Cloud adoption is happening. And, with all of the benefits touted by cloud service providers — lower operational costs, easier IT maintenance, etc. — you’d think businesses would be less skittish about adopting the cloud. Saving costs, reducing the need for workers, and lessening the burden to buy equipment should be an attractive proposition.
Yet with cloud adoption comes security concerns and questions about reliability. Businesses like to feel in control of these issues. When it comes down to it, executives feel much better when their security is in their own IT department.
But the tables are turning. As it turns out, businesses that do adopt the cloud end up taking on even more cloud products and services. Issues of reliability and security end up being non-issues, as most cloud providers are better capable of providing a solid, stable IT infrastructure than most business IT departments. In fact, even the IT departments feel this way, as evidenced by the rate at which they are adopting cloud services.
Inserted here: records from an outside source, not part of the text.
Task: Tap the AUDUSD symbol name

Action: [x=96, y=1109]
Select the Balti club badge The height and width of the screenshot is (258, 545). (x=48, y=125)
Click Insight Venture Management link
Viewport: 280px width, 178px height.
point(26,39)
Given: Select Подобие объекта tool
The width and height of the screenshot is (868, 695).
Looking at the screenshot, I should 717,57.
Businesses That Use Cloud Services Want to Use More
If there were actually problems with reliability and security, then businesses that tried cloud services would have troubles and back out. The reverse is happening: those that take on a “significant” cloud program end up putting even more of their applications and operations in the cloud. In fact, most businesses that describe themselves as having “significant” cloud programs have either moved 75 percent of their apps to the cloud or plan to in the near future.
The fact is, most cloud service providers have much deeper pockets to provide a high degree of technical quality. They can afford better equipment, can afford to hire the absolute best talent to set up and maintain that equipment, and can afford backup servers and networking equipment so that a single server outage or two doesn’t lead to any downtime whatsoever. Not many businesses can compete when it comes to investing in top tier IT infrastructure of their own.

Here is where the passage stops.